Amazon Wants to Replace the Enterprise Data Center
Head of AWS enterprise strategy says hybrid is only a step in transition to an all-cloud future
SAN FRANCISCO - You often hear experts talk about hybrid IT infrastructure, a combination of in-house data center resources and cloud services hosted by outside providers, as the ultimate enterprise IT setup that enables a company to leverage the benefits of cloud’s agility but retain the control of on-premise infrastructure.
Stephen Orban, head of enterprise strategy at Amazon Web Services, however, painted a very different vision of the future during his opening keynote at the company’s conference in San Francisco Wednesday. Hybrid infrastructure does have a role to play in that vision, but the role is transitory. It’s not the end goal.
The ideal goal for AWS is for every single function supported by enterprise data centers today to be offered by Amazon as a service delivered out of its data centers. In that vision, the role of hybrid is simply to smooth the transition and let customers’ existing infrastructure investments reach their natural end of life. “Most large organizations have existing IT investments that haven’t yet fulfilled their life,” he said.
Why?
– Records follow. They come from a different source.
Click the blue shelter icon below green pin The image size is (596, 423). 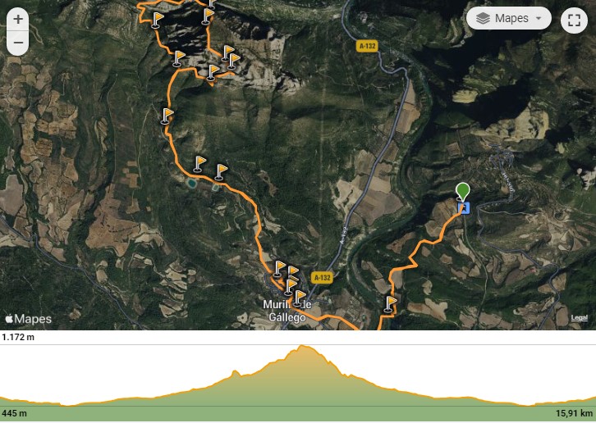464,208
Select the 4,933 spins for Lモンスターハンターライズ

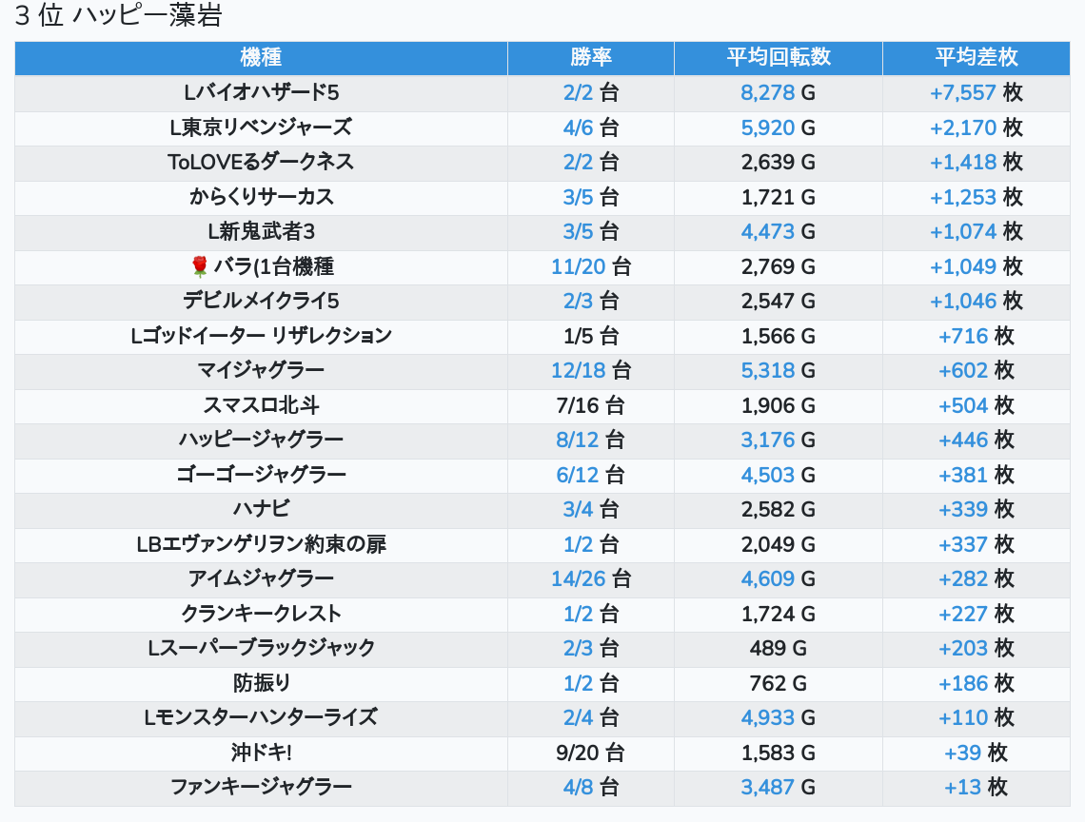(x=767, y=717)
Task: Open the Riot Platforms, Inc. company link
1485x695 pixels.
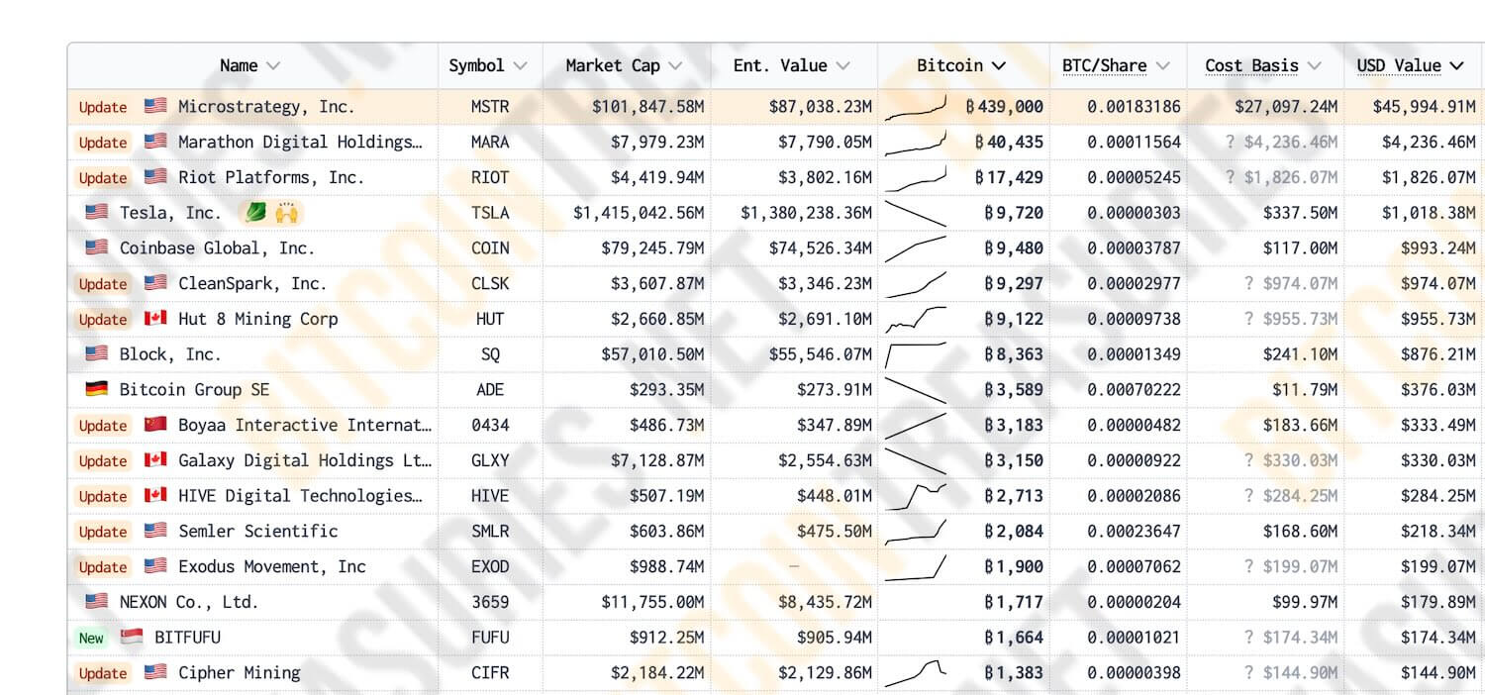Action: pos(271,178)
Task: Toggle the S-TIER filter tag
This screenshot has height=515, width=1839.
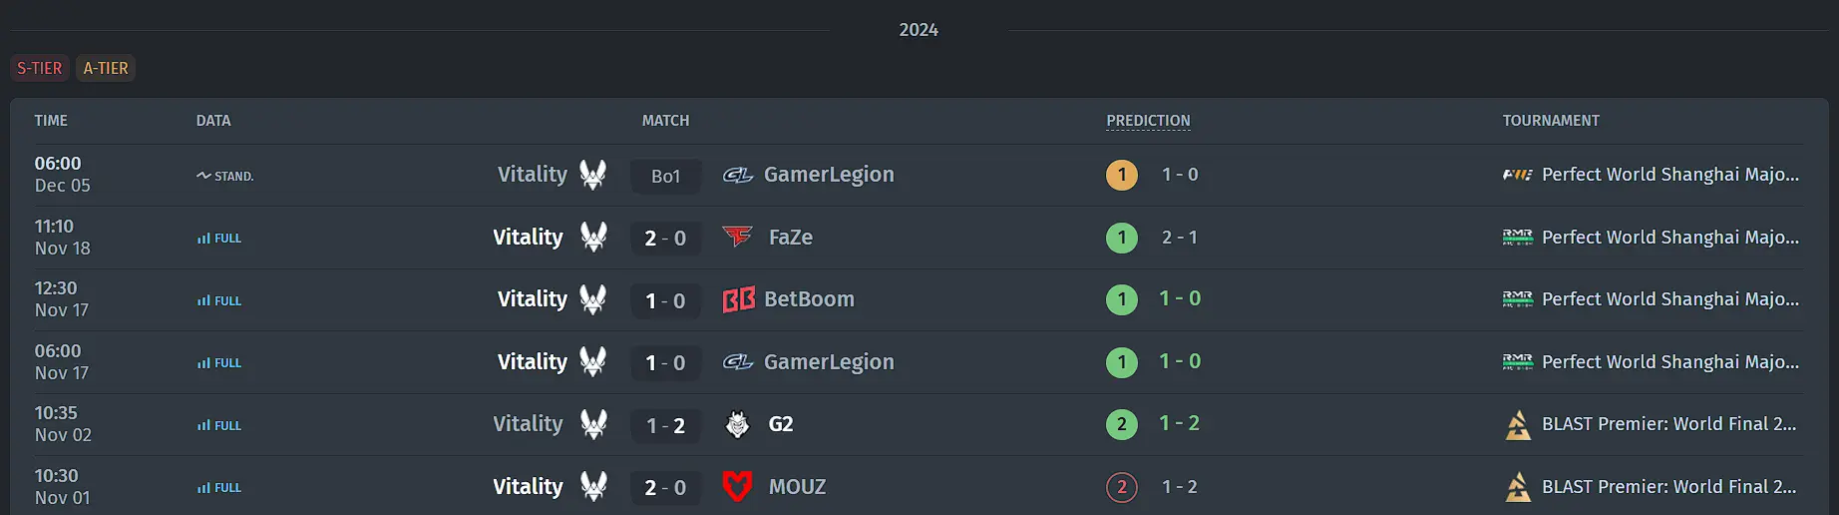Action: [x=40, y=68]
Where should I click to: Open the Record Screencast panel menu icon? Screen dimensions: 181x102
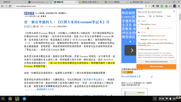point(174,11)
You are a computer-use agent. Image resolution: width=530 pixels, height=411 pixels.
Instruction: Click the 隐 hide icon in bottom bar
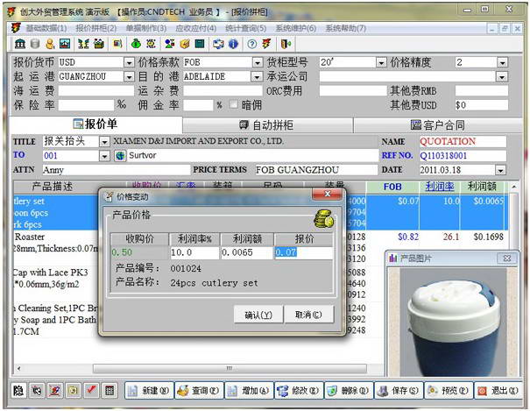pyautogui.click(x=18, y=390)
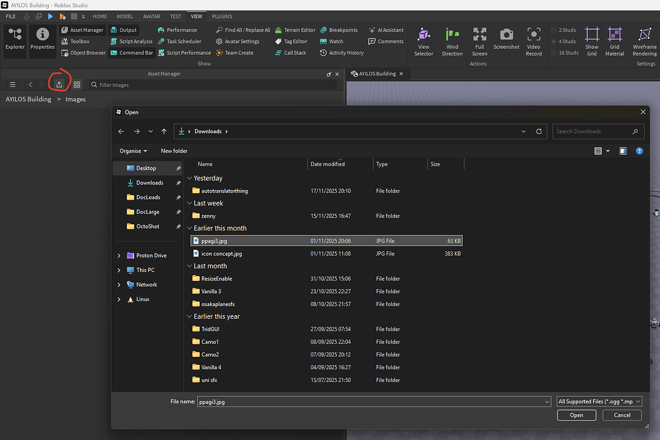Screen dimensions: 660x440
Task: Enable Wireframe Rendering
Action: pos(644,41)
According to Orban, AWS can provide those functions cheaper and faster, leaving enterprise IT teams with more free time and resources to add value to the organizations they support.
AWS Casts a Wide Net
And the company has been busy fleshing out its portfolio of enterprise services to make sure it supports the full range of enterprise data center needs. “Nowhere else can you find an inventory of IT solutions this large,” Orban said.
AWS now has services that support business applications under the purview of CTOs, corporate apps overseen by CIOs, and end-user IT services that are run by people in top IT support roles in the enterprise. Underneath them are of course the Amazon cloud division’s bread-and-butter Infrastructure-as-a-Service catalog, and everything is secured and controlled by a series of information security services.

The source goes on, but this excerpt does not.